Thursday, June 01, 2006

Is drinking a civil right if you can afford the booze?

cvillenative Says:
June 1st, 2006 at 6:40 am

18-, 19- and 20-year olds are not underage drinkers. They are adults. No court has ruled that these particular adults have their liberties curtailed. Laws that violate due process merit civil disobedience and foster the disrespect for law we see every day at all levels of society. Drinking at any age is a bad idea but perfectly legal if you’re at least 18. I wish the police would stop committing crimes against law-abiding citizens based on unconstitutional laws.

sylvia Says:
June 1st, 2006 at 7:22 am

Not sure what laws to which you are referring, cvillenative. Currently, the law is that the legal drinking age in all 50 states is 21. This has been the law since a federal highway law enacted in the early 1980s restricted funds to states that allowed younger folks to drink. As I remember, it was lobbyied heavily by M.A.D.D. in an effort to reduce drunk driving fatalities. Up until then, the drinking age in most states, including Virginia, was 18. (The jury may still be out on the effectiveness raising the drinking age on improving highway safety.) Yes, it is contradictory to other “adult privelige” laws, i.e. voting, smoking, driving, purchasing pornography, etc. that most adults are allowed to enjoy by law (not constitutionally, however..).
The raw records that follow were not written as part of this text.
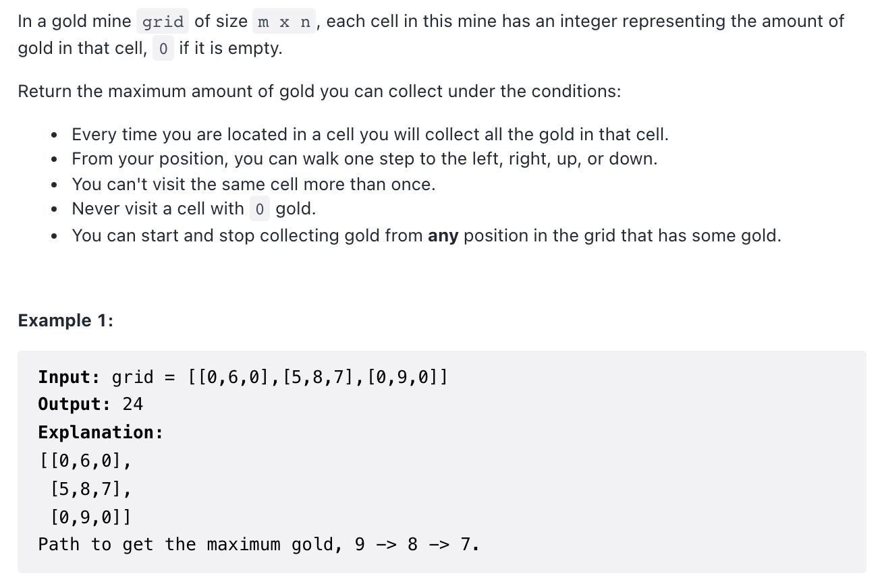Click the grid input value [[0,6,0],[5,8,7],[0,9,0]]
Viewport: 880px width, 588px height.
(x=318, y=376)
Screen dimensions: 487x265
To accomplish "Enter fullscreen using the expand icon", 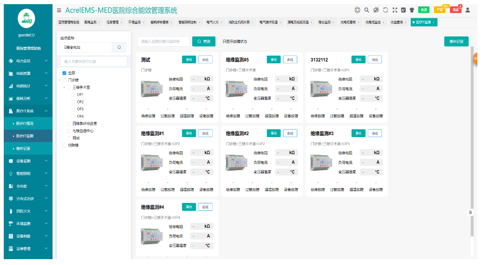I will tap(395, 10).
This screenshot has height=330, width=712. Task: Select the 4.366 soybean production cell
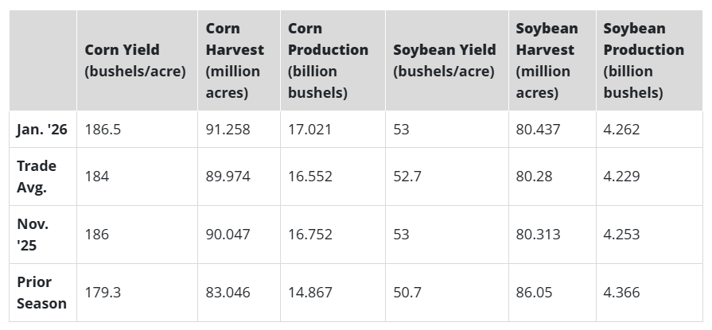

I’m curious as to which constutional rights are violated by drinking age laws. I don’t see the connection between enforcing the drinking age and violation of due process, or any other liberty guaranteed by the US Constitution…

cvillenative Says:
June 1st, 2006 at 10:06 pm

“Not sure what laws to which you are referring, cvillenative.”

Sylvia, I am referring to the 5th Amendment of due process and the proposition that only courts can take away your freedom.

I also refer to the proposition of equality of law, where laws cannot deny rights for certain individuals or minority goups, unless the law applies equally to everyone.

And the 14th Amendment of equal protection of the law where state and local government cannot deny Constitutional rights of their citizens.

Already accepted in law is a 2-tier system– adults and juveniles. Drinking-age laws, where certain adults are prohibited from activities permitted for other adults, discriminates against tax-paying, voting adult citizens who have not been convicted of anything. I’ll grant you that juveniles don’t have the same rights as adults.

Calling an 18-year-old an adult and then designating 18-year-olds as partial juveniles is absurd. The terms adult and juvenile are mutually exclusive.

Or are they? Can a 16-year-old be charged as an adult? How can you be a juvenile and an adult at the same time? How can you be a juvenile when following the law and instantly become an adult when you break the law and still be the same age?

I also refer to the proposition that federal law takes precedence over state and local laws, and the Constitution takes precedence over all laws and court rulings.

Those who support alcohol prohibition for some adults and not all adults, seems to me, are likely the same people who support special laws to limit other civil rights for gays and blacks. Why would you think an 18-year-old of any race or sexual orientation should be stripped of adult freedoms and not be exempted from the responsibilities of citizenship such as paying taxes?

Due process. Equality under law. Equal protection of law. Supremacy of the Bill of Rights. Rule of Law where government is constrained by the same laws that constrain the citizenry.

Our nation, states, and cities have strayed so far from the law that we have come to believe whatever the government does must be legal by definition. If government schools actually teach these concepts, they must not be looking at real-world examples and counter-examples.